Avec Zipang, l'ambiance régnant sur un navire de guerre est extrêmement bien rythmé, l'impression d'être immergé parmi le personnel de bord gagne progressivement le lecteur. Les personnages possèdent tous un charisme « Clint Eastwood » et les phases de tension rappellent tout bon film de genre. L'ensemble du panel des batailles et avaries navales défile tandis qu'une véritable intrigue politique se met en place autour de la rivalité entre Kusaka et Kadomatsu. Les enjeux de chaque camp et leur exposition au grand jour prennent le pas sur les phases martiales rendant l'histoire encore bien plus intéressante qu'elle ne l'était déjà. Un scénario « béton » sur un thème grandiose, c'est tout simplement un excellent manga. Reste l'inconnue : le nombre de volumes toujours en cours au Japon et qui pourrait se prolonger encore et encore devant le succès de la série...

Comme dans Spirit of the Sun, le dessin particulier du mangaka illustre avec diversité des phases de combats maritimes et terrestres mais pas seulement. Les bâtiments de guerre sont divinement représentés avec moult détails même si ce sont bien les hommes qui sont mis en valeur. L'histoire s'organise autour de deux personnages principaux dont l'estime et la haine vont croissantes d'où une palette d'expressions diversifiées. Le trait garde ses caractéristiques dynamiques avec un découpage impeccable même si quelques cases figées ne sont pas du meilleur goût. Le remplissage est bon, l'édition convenable à l'exception de défauts d'impression assez regrettable sur quelques pages.

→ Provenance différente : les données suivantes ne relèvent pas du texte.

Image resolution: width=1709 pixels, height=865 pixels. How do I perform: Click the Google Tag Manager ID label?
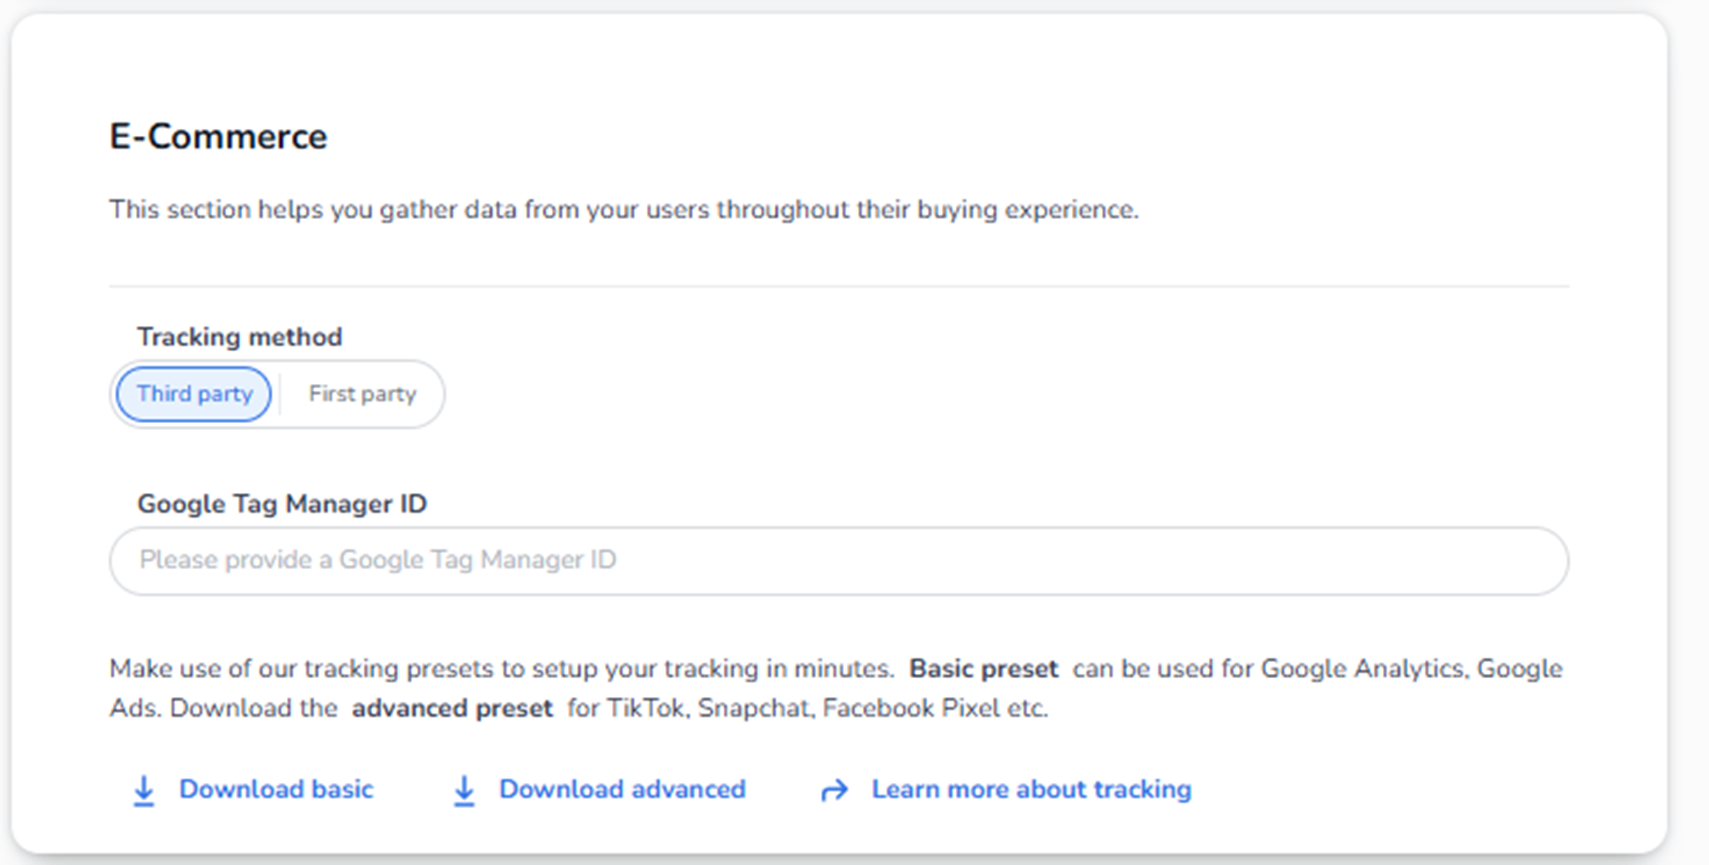[x=282, y=504]
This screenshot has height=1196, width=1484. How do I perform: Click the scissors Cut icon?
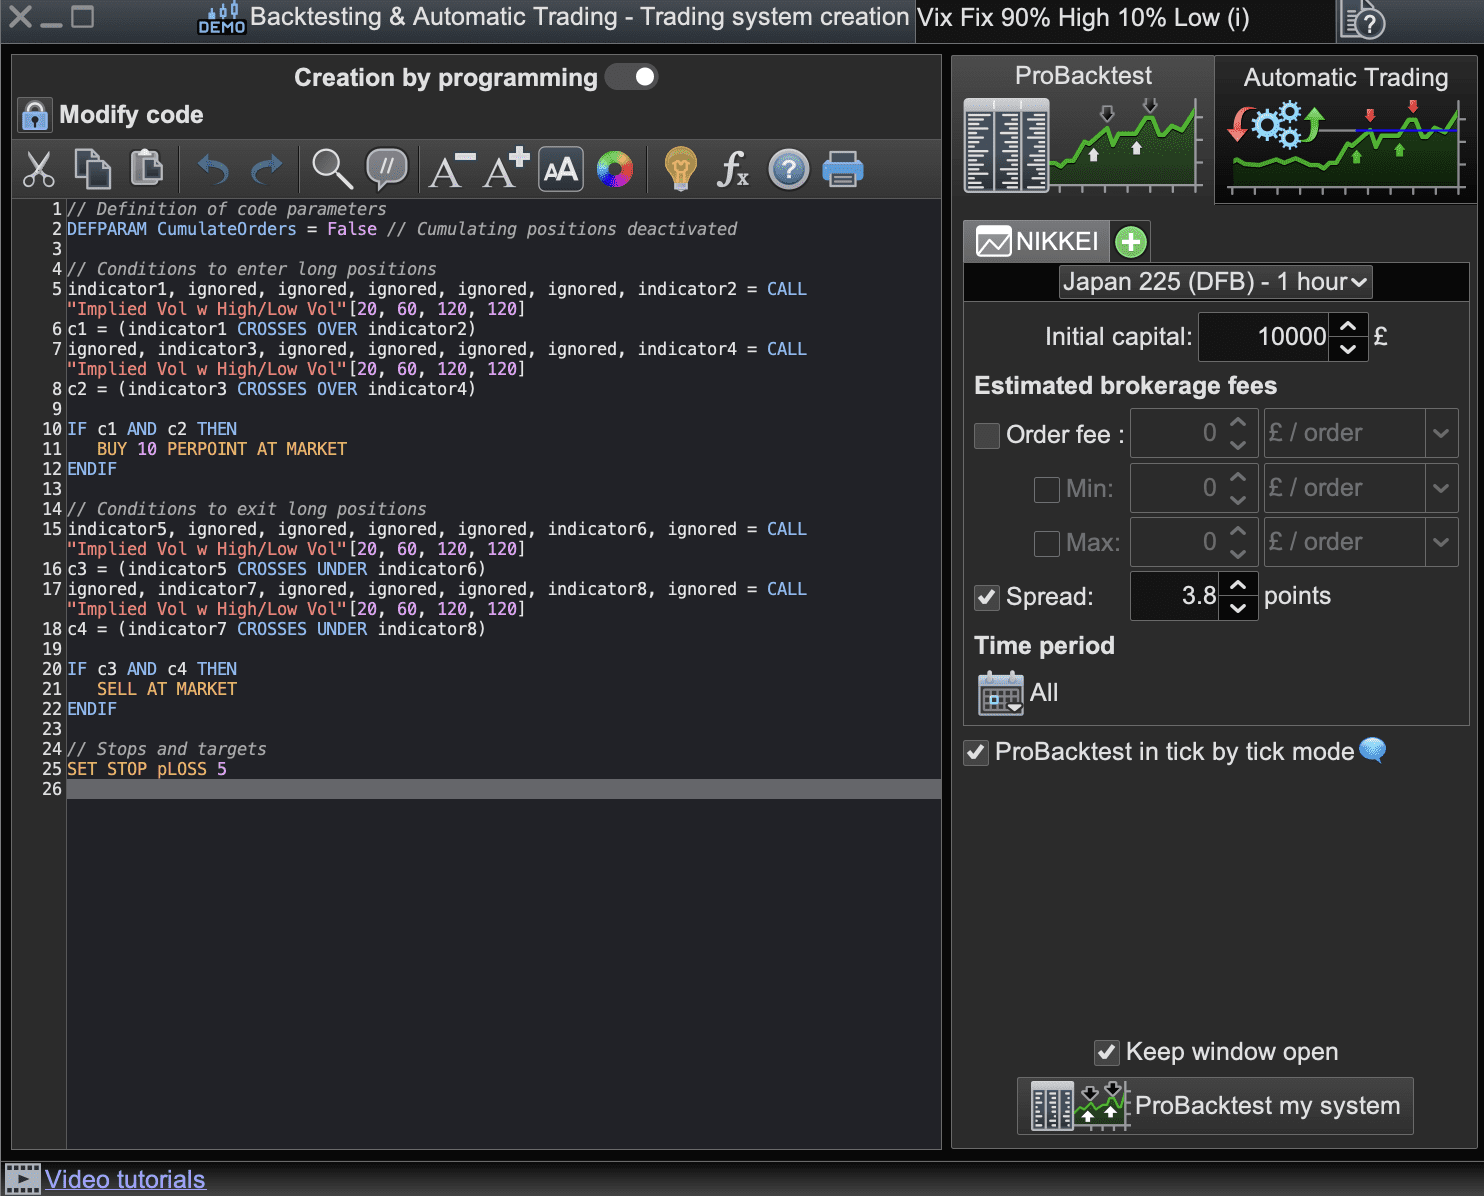click(x=39, y=169)
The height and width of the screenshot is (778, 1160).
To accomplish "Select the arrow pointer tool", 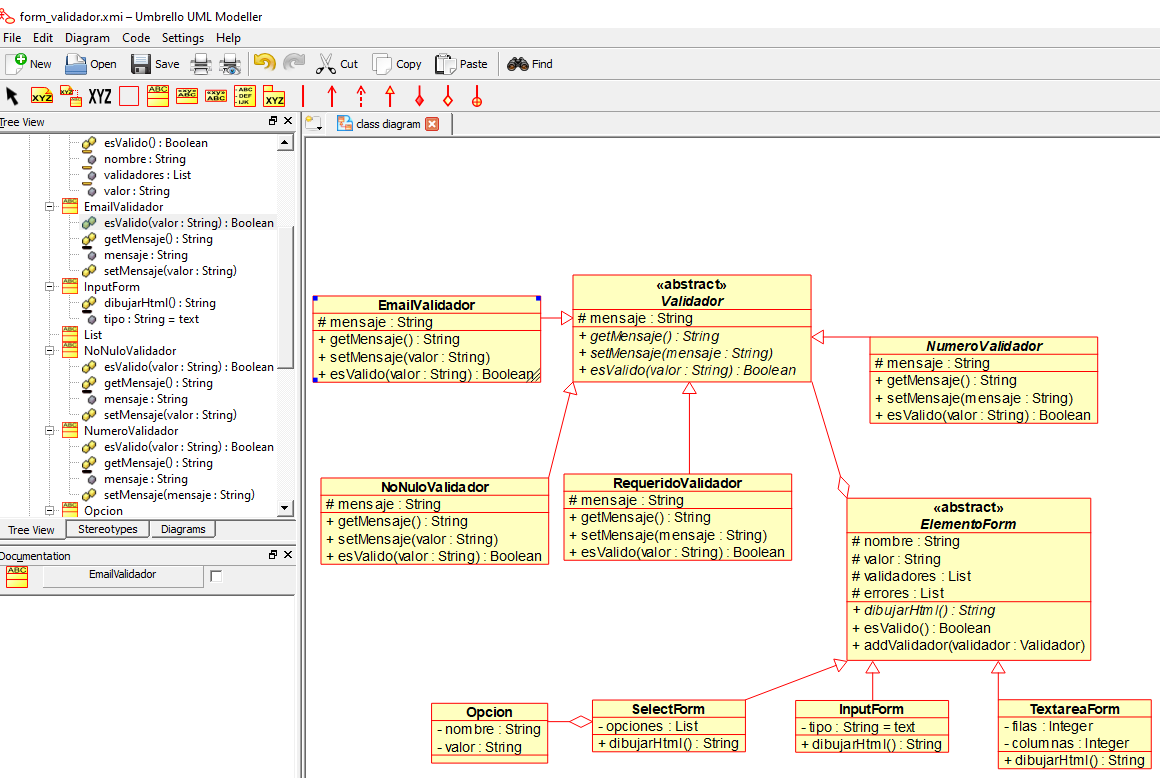I will click(12, 96).
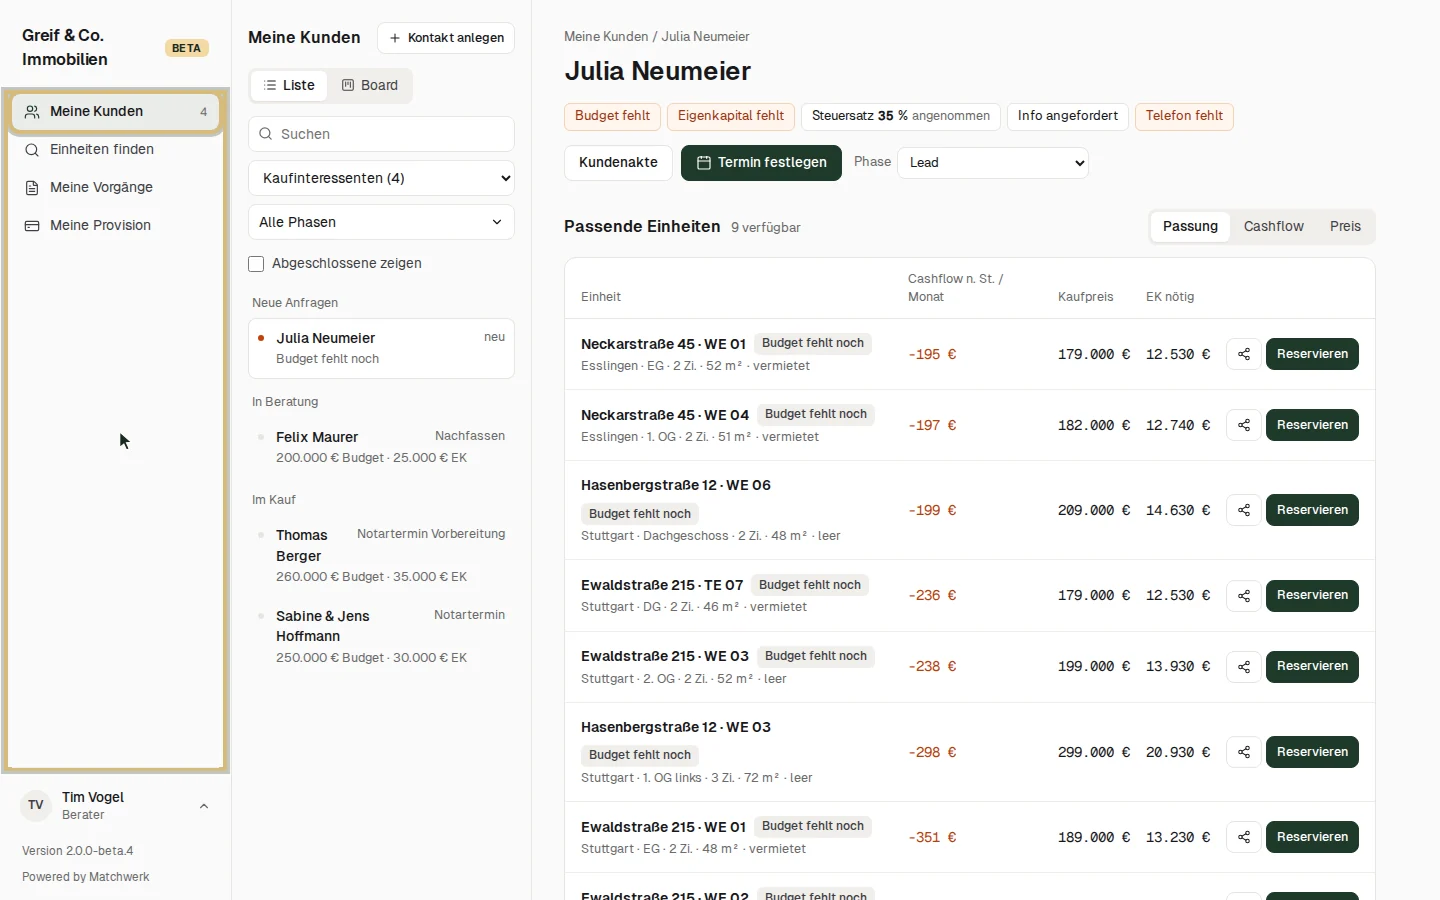The image size is (1440, 900).
Task: Reserve the Neckarstraße 45 WE 04 unit
Action: pos(1312,425)
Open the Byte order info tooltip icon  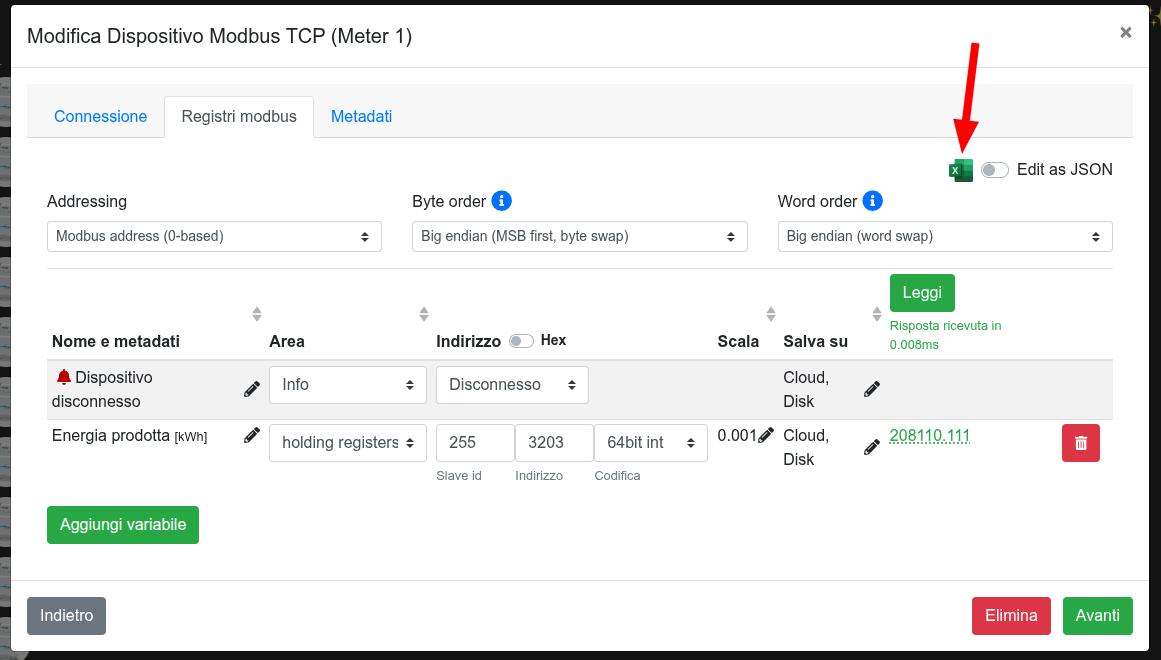[502, 200]
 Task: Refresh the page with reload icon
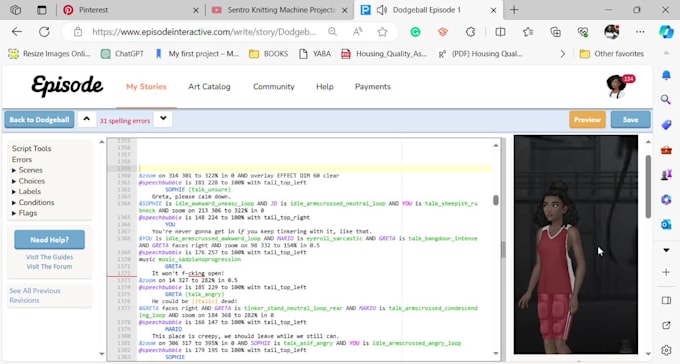[44, 32]
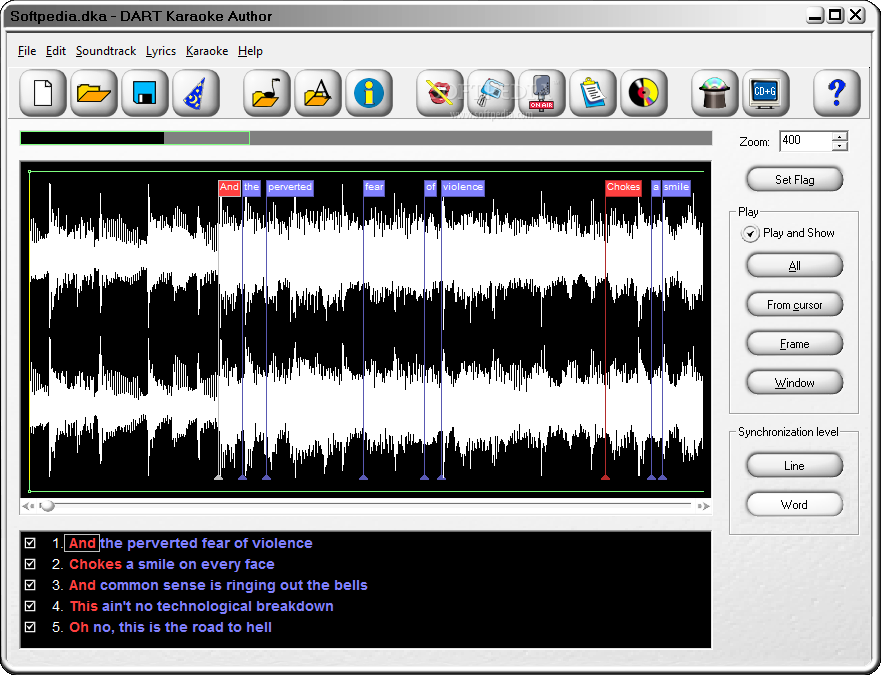Screen dimensions: 881x675
Task: Click the waveform horizontal scroll slider thumb
Action: click(47, 507)
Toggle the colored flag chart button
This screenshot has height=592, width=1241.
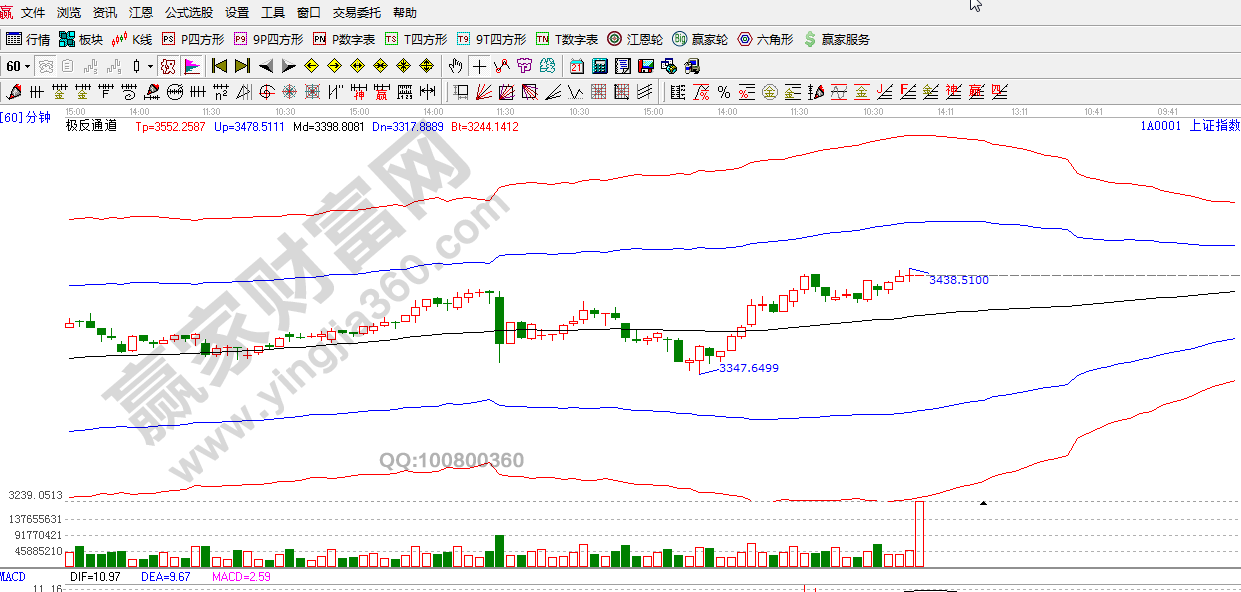click(x=191, y=67)
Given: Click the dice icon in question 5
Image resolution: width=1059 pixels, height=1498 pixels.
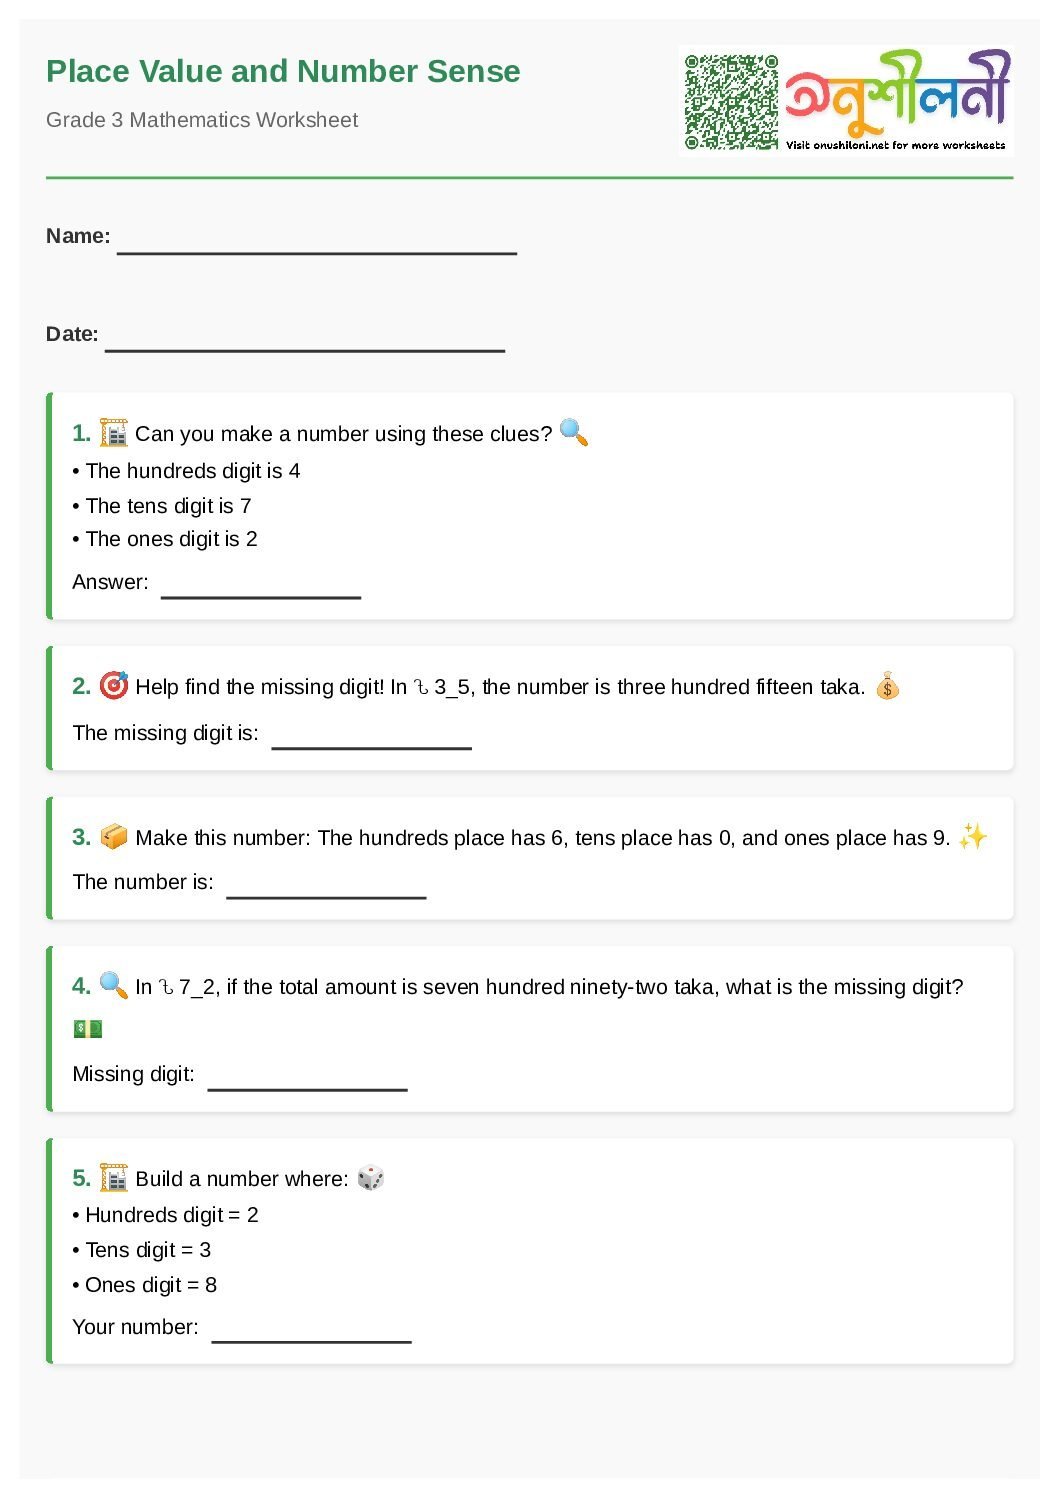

Adapté en série sous le même titre par le studio Deen, Zipang est reconnu comme aussi bon au niveau de l'anime. Kaiji Kawaguchi signe un nouveau très bon manga qui s'inscrit dans une dimension plus fantastique que les précédents rappelant Nimitz mais du point de vue japonais. Les craintes possibles sur les mauvaises intentions de l'auteur sont une fois de plus balayées qui démontre au contraire un grand sens de l'humanité sans manichéisme. Le sujet difficile est bien traité et devrait permettre de ravir un grand nombre, seule l'impression de Kana et de légers détails peuvent empêcher d'adhérer totalement à l'oeuvre. Ne passez pourtant pas à côté, Zipang mérite d'être lu.